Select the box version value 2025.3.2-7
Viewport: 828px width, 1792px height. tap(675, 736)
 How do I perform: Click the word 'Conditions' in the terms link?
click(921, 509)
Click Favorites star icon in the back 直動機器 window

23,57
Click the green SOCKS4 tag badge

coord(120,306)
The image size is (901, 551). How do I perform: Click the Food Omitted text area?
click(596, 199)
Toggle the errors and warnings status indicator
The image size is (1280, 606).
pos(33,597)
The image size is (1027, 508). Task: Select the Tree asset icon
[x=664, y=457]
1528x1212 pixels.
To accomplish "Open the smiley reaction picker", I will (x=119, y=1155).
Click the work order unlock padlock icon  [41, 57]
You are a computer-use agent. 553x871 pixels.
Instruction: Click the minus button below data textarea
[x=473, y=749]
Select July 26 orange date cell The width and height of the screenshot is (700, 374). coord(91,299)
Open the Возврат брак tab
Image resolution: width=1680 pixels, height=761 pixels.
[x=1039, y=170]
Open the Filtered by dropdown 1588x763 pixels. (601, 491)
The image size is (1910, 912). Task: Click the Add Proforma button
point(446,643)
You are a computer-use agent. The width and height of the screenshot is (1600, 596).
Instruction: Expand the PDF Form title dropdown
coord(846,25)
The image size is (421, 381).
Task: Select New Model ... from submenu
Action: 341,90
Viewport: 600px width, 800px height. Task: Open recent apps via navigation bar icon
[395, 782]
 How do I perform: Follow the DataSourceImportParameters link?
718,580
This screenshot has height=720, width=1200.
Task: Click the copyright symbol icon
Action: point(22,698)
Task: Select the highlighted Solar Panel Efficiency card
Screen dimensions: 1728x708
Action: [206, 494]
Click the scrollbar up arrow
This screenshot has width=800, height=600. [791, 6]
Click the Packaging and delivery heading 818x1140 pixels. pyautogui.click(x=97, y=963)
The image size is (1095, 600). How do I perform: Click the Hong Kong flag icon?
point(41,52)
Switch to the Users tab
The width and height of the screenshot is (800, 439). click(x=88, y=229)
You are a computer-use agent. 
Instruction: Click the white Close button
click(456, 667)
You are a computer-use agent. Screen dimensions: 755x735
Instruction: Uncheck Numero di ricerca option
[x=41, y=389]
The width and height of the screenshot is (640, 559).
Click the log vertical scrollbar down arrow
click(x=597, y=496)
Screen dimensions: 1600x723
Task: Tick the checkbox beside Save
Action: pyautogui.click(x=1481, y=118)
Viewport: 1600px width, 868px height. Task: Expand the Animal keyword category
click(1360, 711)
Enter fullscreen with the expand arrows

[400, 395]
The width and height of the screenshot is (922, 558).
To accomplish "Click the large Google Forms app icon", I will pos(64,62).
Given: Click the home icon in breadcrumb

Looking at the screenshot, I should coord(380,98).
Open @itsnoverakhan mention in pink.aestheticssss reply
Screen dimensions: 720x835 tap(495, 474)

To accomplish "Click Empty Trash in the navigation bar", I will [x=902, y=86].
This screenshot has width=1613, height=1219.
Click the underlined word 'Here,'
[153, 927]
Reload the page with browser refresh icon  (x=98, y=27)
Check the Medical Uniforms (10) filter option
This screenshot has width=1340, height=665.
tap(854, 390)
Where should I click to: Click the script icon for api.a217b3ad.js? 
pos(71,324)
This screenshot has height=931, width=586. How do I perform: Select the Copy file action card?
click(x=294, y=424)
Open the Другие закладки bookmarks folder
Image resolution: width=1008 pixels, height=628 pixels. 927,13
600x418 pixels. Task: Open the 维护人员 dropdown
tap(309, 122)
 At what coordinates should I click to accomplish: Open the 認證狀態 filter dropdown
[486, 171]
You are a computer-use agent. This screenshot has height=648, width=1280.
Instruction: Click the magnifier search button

******

- _BRIEF_
The answer must be a word-for-word transcription of every record above.

- _WRITTEN RESPONSE_
Select the box version value 2025.3.2-7
Viewport: 828px width, 1792px height. tap(675, 736)
 How do I perform: Click the word 'Conditions' in the terms link?
click(921, 509)
Click Favorites star icon in the back 直動機器 window

23,57
Click the green SOCKS4 tag badge

coord(120,306)
The image size is (901, 551). How do I perform: Click the Food Omitted text area?
click(596, 199)
Toggle the errors and warnings status indicator
The image size is (1280, 606).
pos(33,597)
The image size is (1027, 508). Task: Select the Tree asset icon
[x=664, y=457]
1528x1212 pixels.
To accomplish "Open the smiley reaction picker", I will (x=119, y=1155).
Click the work order unlock padlock icon  [41, 57]
You are a computer-use agent. 553x871 pixels.
Instruction: Click the minus button below data textarea
[x=473, y=749]
Select July 26 orange date cell The width and height of the screenshot is (700, 374). coord(91,299)
Open the Возврат брак tab
Image resolution: width=1680 pixels, height=761 pixels.
[x=1039, y=170]
Open the Filtered by dropdown 1588x763 pixels. (601, 491)
The image size is (1910, 912). Task: Click the Add Proforma button
point(446,643)
You are a computer-use agent. The width and height of the screenshot is (1600, 596).
Instruction: Expand the PDF Form title dropdown
coord(846,25)
The image size is (421, 381).
Task: Select New Model ... from submenu
Action: 341,90
Viewport: 600px width, 800px height. Task: Open recent apps via navigation bar icon
[395, 782]
 How do I perform: Follow the DataSourceImportParameters link?
718,580
This screenshot has height=720, width=1200.
Task: Click the copyright symbol icon
Action: point(22,698)
Task: Select the highlighted Solar Panel Efficiency card
Screen dimensions: 1728x708
Action: [206, 494]
Click the scrollbar up arrow
This screenshot has width=800, height=600. [791, 6]
Click the Packaging and delivery heading 818x1140 pixels. pyautogui.click(x=97, y=963)
The image size is (1095, 600). How do I perform: Click the Hong Kong flag icon?
point(41,52)
Switch to the Users tab
The width and height of the screenshot is (800, 439). click(x=88, y=229)
You are a computer-use agent. 
Instruction: Click the white Close button
click(456, 667)
You are a computer-use agent. Screen dimensions: 755x735
Instruction: Uncheck Numero di ricerca option
[x=41, y=389]
The width and height of the screenshot is (640, 559).
Click the log vertical scrollbar down arrow
click(x=597, y=496)
Screen dimensions: 1600x723
Task: Tick the checkbox beside Save
Action: pyautogui.click(x=1481, y=118)
Viewport: 1600px width, 868px height. Task: Expand the Animal keyword category
click(1360, 711)
Enter fullscreen with the expand arrows

[400, 395]
The width and height of the screenshot is (922, 558).
To accomplish "Click the large Google Forms app icon", I will pos(64,62).
Given: Click the home icon in breadcrumb

Looking at the screenshot, I should coord(380,98).
Open @itsnoverakhan mention in pink.aestheticssss reply
Screen dimensions: 720x835 tap(495, 474)

To accomplish "Click Empty Trash in the navigation bar", I will [x=902, y=86].
This screenshot has width=1613, height=1219.
Click the underlined word 'Here,'
[153, 927]
Reload the page with browser refresh icon  (x=98, y=27)
Check the Medical Uniforms (10) filter option
This screenshot has width=1340, height=665.
tap(854, 390)
Where should I click to: Click the script icon for api.a217b3ad.js? 
pos(71,324)
This screenshot has height=931, width=586. How do I perform: Select the Copy file action card?
click(x=294, y=424)
Open the Другие закладки bookmarks folder
Image resolution: width=1008 pixels, height=628 pixels. 927,13
600x418 pixels. Task: Open the 维护人员 dropdown
tap(309, 122)
 At what coordinates should I click to accomplish: Open the 認證狀態 filter dropdown
[486, 171]
You are a computer-use agent. This screenshot has height=648, width=1280.
Instruction: Click the magnifier search button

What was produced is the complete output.